Trecho citado

━━━━━━

CvS:A pergunta pode parecer boba, frívola, idiota, mas se você tivesse que escolher três cores, quais escolheria?

Aldemir:
A cor do Leger, do Miró. Vermelho, preto e branco.

CvS:E o mercado de arte?

Aldemir:
Tá muito melhor do que em l946, 48. Num tá?

CvS:Tá!

Aldemir:
Os vendedores de arte naquela época viviam escondidos. Hoje eles têm orgulho de dizer que são vendedores de arte, galeristas, marchands.

CvS:E a atual crítica de arte?

Aldemir:
Está difícil. Para escrever sobre arte, fazer crítica, precisa saber. E sabem pouco.

CvS:Cada vez menos.

Aldemir:
Falam muito, sabem pouco.

CvS:É raro encontrar crítico de arte em exposição. Essa desinformação é responsável pela crítica pífia que anda por aí. Você costumava fazer anotações em pequenos pedaços de papel. Você anotava tudo para futuros trabalhos. Você continua a fazer isso?

Aldemir:
Continuo. Tenho uma caixa de charutos que você conhece, cheia de papéis anotados. O dia que conseguir fazer a metade do que está ali, serei um homem rico.

CvS:Todas as idéias estão ali, nos papéis?

Aldemir:
Está tudo no papel. Tudo na papelada. Tudo feito, pronto para ser executado.

CvS:Como você se relaciona com instituições como a Bienal?

Aldemir:
Olha. Se você não compra o bilhete você não ganha na loteria.

CvS:É...

Aldemir:
Se você jogar, quem sabe você pode ganhar.

CvS:Cercado por suas frutas, fiquei pensando qual seria a sua fruta predileta?

Aldemir:
Manga. Jaca. Jaca tem aquele negócio bem feminino. Aquela bunda grande, gostosa. Cada bago tem um cheiro gostoso... É ou não é??? (risada geral. Transforma-se em gargalhada.)

CvS:E aquela história de jaca mole, jaca dura?

Aldemir:
Mulher gosta de jaca dura. Homem gosta de jaca mole. Essa é uma teoria de vendedor de jaca na feira. De comprador. Na feira é assim.

CvS:Nós estamos no fim do ano, o Natal vem aí. O que você pediria para Papai Noel?

Aldemir:
Primeiro eu acho que é impossível eu conseguir chegar aos 90 anos como o Picasso.

CvS:Nunca se sabe...

Aldemir:
Morrer com 91 anos é uma felicidade apesar de não poder comer isso, não poder comer aquilo, não poder fazer aquilo outro.

━━━━━━

Registros de posição do alvo
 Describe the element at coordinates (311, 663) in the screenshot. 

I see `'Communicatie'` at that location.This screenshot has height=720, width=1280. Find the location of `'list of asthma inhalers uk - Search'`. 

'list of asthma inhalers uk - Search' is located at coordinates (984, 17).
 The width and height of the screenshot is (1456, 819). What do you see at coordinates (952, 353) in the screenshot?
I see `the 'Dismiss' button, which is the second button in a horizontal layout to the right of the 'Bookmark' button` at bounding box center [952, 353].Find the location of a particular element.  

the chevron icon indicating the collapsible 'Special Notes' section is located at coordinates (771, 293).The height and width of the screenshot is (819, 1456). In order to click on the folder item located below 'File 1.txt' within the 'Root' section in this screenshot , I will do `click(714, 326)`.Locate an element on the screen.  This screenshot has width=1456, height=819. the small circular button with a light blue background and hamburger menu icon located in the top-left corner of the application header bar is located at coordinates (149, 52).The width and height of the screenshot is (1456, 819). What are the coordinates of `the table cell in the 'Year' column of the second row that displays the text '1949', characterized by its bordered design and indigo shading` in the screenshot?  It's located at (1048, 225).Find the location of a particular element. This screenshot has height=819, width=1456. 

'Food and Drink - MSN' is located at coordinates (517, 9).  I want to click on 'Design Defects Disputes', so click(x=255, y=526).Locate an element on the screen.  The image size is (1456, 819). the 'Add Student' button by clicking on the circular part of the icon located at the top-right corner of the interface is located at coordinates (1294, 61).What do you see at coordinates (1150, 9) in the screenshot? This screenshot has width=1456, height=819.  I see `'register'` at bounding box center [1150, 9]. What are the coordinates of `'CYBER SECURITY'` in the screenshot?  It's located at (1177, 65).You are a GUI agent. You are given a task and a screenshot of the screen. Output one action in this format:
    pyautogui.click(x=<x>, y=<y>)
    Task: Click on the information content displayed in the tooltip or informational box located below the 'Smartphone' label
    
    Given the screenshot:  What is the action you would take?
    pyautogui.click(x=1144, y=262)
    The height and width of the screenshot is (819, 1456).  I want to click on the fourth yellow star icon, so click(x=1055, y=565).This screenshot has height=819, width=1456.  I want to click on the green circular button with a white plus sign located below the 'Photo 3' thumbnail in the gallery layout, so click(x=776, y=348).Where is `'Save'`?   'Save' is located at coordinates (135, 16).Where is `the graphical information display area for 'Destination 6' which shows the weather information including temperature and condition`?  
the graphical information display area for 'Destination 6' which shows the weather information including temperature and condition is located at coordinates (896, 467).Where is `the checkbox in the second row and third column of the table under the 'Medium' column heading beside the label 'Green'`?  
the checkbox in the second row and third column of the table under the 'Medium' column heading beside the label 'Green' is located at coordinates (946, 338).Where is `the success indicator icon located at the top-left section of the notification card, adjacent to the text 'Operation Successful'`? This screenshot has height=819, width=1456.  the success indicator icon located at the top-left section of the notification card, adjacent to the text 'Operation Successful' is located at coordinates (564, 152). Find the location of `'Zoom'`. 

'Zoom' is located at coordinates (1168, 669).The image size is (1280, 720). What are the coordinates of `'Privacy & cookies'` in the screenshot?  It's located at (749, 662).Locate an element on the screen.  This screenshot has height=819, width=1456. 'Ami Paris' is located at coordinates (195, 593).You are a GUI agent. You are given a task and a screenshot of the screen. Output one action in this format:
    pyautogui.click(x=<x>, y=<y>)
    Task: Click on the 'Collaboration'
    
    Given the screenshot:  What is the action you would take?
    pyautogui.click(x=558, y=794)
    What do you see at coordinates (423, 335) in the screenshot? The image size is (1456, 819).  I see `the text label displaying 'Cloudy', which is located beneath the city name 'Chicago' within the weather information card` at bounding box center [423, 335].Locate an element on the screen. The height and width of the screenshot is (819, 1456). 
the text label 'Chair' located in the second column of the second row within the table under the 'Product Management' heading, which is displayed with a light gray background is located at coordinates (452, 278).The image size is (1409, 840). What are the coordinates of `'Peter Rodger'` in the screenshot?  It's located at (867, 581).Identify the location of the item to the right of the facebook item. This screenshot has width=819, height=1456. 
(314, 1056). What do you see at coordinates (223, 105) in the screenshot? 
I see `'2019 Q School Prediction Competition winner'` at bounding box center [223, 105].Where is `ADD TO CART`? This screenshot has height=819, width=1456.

━━━━━━

Tarefas a cumprir
#1 Quais três cores Aldemir escolheria, segundo a entrevista com ele?
#2 Retome a entrevista com Aldemir a partir da última fala e dê continuidade ao diálogo.

Resultados do exercício
#1 Vermelho, preto e branco.

#2
CvS:O que você está achando da arte brasileira contemporânea?

Aldemir:
Olha. Tá muito boa. Não poderia estar melhor. O que acontece é o seguinte: deram liberdade para o povo fazer arte. Pro povo. Você vai a qualquer lugar do Brasil e tem gente fazendo arte. Tem um centro cultural. Um centro artístico. As pessoas no Brasil ainda estão deslumbradas com o poder do artista. Todo mundo inveja. Você conversa com um industrial, com um empresário e ele logo diz que gostaria de ser pintor. Costumo dizer que é fácil ser. Que é facílimo pintar. Esquece que você tem 30, 40, 50 anos nas suas costas fazendo arte, com alegria, com a alegria de fazer arte. Só de fazer.

CvS:Como você se sente hoje, dia 20 de dezembro de 2001, sabendo que em abril nós teremos na nova André galeria, exposição que reunirá cerca de 70 obras selecionadas do acervo da galeria, de um total de 144?

Aldemir:
Me sinto morto de vergonha. (risadas)

CvS:Qual foi a sensação ao rever essas telas reunidas?

Aldemir:
Hoje eu almocei com uma pessoa que o filho tinha vindo de Boston. Eu disse pro rapaz: Aproveite seu pai porque você vai morrer de saudade dele. O que sinto é isso. A saudade de ter executado, ter feito um gato, acabado o gato. (Aldemir emociona-se. O repórter também. Engole em seco e continua.)

CvS:E as paisagens?

Aldemir:
As paisagens? Eu mergulho nelas. São praias do Ceará. Em frente da minha casa.

CvS:Mulheres você pintou poucas.

Aldemir:
Mulher é muito difícil né... (risada geral) Mulher tem problemas: tô com a pele ruim, tô de mau humor, briguei, dormi mal...

CvS:estou com TPM...

Aldemir:
Eu nem falo nessa coisa. Não sou capaz de pensar nisso...

CvS:Aldemir, ao fazer a seleção de suas pinturas separei-as por temas. São 9. Paisagens, flores, frutas e flores, frutas, pássaros, peixes, gatos, mulheres e futebol.

Aldemir:
Está faltando um tema para completar os 10 pecados capitais. A inveja. Coisa que não tenho.

CvS:Geralmente quem é grande de verdade não tem.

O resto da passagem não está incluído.